A while ago Calpundit poked fun at this Patrick Ruffini for suggesting that the US could take out a dictator every three to six months or so. Kevin was pointing out the difficulties such a program of intervention would entail.
I wonder how many warbloggers agree with this kind of thinking? Are they seriously under the impression that the world can be made a safer place by knocking off miscellaneous dictators a few times a year? And that this would, somehow, reduce the threat from terrorism? And that either (a) we can also help rebuild several countries a year or (b) we don’t need to bother?"
The points being would such a strategy be effective in making the world safer, could we rebuild that many countries, and whether some think that is important.
Ruffini responded by misrepresenting Kevin and trying to claim Kevin thinks dictators make the world safer. This, of course, turns Kevin’s argument around from one about the impact of such rapid interventions on the likelihood of terrorism, whether it actually makes us safer, and the responsibility of rebuilding to being a binary choice between neo-con visions of glory versus cold-hearted realism. In comments, Patrick insists his comments are meant to say that we could do this, but not that we necessarily should.

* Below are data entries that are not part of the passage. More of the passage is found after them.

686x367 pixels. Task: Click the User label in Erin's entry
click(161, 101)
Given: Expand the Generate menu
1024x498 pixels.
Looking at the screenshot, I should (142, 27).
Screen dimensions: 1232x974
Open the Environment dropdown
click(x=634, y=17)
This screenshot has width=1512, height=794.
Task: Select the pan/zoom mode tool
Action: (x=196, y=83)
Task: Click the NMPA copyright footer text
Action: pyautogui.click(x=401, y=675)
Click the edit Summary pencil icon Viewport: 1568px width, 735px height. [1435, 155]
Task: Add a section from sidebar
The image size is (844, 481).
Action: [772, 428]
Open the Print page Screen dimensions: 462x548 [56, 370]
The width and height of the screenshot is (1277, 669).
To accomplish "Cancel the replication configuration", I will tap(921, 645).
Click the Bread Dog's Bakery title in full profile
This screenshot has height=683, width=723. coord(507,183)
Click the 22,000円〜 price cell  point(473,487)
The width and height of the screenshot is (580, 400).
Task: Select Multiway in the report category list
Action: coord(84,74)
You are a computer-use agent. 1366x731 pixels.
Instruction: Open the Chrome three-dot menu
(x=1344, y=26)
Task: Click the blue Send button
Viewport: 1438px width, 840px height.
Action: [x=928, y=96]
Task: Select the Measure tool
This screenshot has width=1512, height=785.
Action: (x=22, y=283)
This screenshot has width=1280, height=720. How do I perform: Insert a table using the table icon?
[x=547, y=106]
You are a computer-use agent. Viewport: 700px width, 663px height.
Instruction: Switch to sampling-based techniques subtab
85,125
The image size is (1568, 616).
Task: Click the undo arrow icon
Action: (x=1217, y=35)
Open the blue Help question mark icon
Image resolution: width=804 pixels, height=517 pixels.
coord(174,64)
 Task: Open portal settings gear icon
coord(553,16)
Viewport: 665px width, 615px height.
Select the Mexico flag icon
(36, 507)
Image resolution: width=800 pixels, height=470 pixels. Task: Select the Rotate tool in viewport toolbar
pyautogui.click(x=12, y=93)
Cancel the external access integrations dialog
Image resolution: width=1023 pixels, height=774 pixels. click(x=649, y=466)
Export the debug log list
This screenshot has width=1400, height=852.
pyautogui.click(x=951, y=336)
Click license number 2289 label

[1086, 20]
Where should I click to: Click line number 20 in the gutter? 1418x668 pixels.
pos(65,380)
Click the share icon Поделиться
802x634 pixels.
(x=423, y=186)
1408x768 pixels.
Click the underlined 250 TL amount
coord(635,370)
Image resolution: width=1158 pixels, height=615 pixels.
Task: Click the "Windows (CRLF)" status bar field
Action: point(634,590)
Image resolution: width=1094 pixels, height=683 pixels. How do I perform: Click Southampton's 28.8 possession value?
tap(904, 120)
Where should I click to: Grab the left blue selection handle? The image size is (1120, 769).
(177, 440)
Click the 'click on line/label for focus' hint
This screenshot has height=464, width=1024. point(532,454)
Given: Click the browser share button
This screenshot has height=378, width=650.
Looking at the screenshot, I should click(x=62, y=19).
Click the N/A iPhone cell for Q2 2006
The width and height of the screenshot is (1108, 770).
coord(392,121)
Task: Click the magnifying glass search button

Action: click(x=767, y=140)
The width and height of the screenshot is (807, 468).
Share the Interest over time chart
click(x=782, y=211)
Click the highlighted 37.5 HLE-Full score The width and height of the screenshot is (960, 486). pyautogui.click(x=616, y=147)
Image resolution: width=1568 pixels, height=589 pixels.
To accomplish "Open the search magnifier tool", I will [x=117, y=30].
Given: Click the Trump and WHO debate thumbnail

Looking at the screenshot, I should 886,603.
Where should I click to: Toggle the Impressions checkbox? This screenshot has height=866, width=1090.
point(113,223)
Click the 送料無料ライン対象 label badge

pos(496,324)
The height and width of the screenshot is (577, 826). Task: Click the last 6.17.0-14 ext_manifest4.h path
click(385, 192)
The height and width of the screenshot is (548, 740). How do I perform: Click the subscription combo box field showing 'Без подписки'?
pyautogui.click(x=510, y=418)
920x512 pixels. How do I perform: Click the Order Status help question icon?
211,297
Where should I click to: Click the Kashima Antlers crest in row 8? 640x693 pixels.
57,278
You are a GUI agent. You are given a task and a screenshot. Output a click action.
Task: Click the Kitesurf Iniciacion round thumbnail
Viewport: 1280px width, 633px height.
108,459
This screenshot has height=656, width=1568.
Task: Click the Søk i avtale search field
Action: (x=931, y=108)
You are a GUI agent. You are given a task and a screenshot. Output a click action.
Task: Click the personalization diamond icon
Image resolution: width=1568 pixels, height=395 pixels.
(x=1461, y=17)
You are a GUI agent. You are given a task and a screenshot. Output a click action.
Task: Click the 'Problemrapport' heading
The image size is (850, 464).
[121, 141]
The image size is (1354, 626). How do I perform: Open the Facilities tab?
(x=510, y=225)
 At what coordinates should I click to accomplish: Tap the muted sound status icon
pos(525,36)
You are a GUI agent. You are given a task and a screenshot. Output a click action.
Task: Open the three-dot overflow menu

Fair enough. But today, Patrick takes on Gary Hart’s comments on Hart’s blog about foreign policy and his recent speech in San Francisco.
Ruffini makes some strange comments about the speech. So let’s compare what Ruffini says compared to Hart:
Ruffini:
Admire what? Does Hart really expect the rest of the world to be bowled over if we simply returned to amoral realpolitik? After neutering our foreign policy and stripping away all those quixotic notions of democratic idealism, what exactly will there be left to respect and admire?
Hart:
America’s alliances must be based on more than common enemies and must increasingly require more equitable sharing of the burden of creating stability. Throughout the Cold War our practice of expediency was based on the belief that the enemy of our enemy was our friend. It led us, for example, to support a corrupt and repressive regime in Iran until the Shah fell and then to support an even more dangerous regime in Baghdad in a war against Iranian militants who dethroned the Shah. If that policy of expediency ever served our larger purposes, it no longer does so. And, further, it is against our principles.
This is an explicit rejection of ‘amoral realpolitik’.
As is this:
In the closing decades of the Cold War we oscillated between a policy of "values"?human rights?and a policy of "interests"?power and its applications. We should not separate our values from our power or our power from our values. A truly great power exercises that power humanely, judiciously, and fairly to all. Power exercised for its own sake, or for the sake of a selfish or expedient interest, is ultimately self-defeating.As a successor to the central organizing principle of containment of communism, I am instead offering the framework for a foreign policy based on democratic principles?a policy that is resolute but is also one the American people can be proud of.
Ultimately, it seems Patrick couldn’t quite get himself past the bullet points. Gary Hart may have trouble getting through to a younger generation if the attention span is this short.
Ruffini goes on to make several strawman arguments about Hart didn’t say. Hart doesn’t rule out force as Ruffini claims, he proposes a NATO Intervention Force even.
But one of Ruffini’s claims is particularly interesting:
In fairness, Hart does outline two points in his speech that aren’t procedural ? using our economic might for foreign aid and, yes, encouraging democracy. The first raises the question of whether Hart is really no better than the "ideologues." If a democratic intervention in Iraq won’t work, what makes him think a financial one will? Here, he’s just worshipping at a different altar.
If one bothered to finish the speech one is criticizing, the comment is a bit strange. It isn’t primarily about Iraq, it is about the synthesis of a policy based in values and interests. That being said, Ruffini might want to note that opening markets is a rather excellent way to encourage democratization. For effective markets there must be property rights. And effective property rights need effective arbiters called courts. And to be effective courts must have some independence which is highly unlikely in dictatorships. A significant pressure on many countries under dictatorial control is economic growth–that pressure can be an effective tool to encourage democratizations. This isn’t a new argument, but Ruffini seems completely ignorant of it.
The larger issues presented by these posts include the inability to understand these issues in some sort of historical context. Hart makes an explicit historical argument concerning these issues, but if one is too rooted in the rhetorical excesses of the day one will have no way to address the actual argument made. The more heated of the neo-cons and their supporters do not seem to place any importance of examining how to achieve democracy given our current historical examples. Democracy in most places had to evolve through indigineous political institutions. Those exceptions to this, are exceptions that prove the rule.
Perhaps a more traditional conservative could give them some advice:
Our patience will achieve more than our force.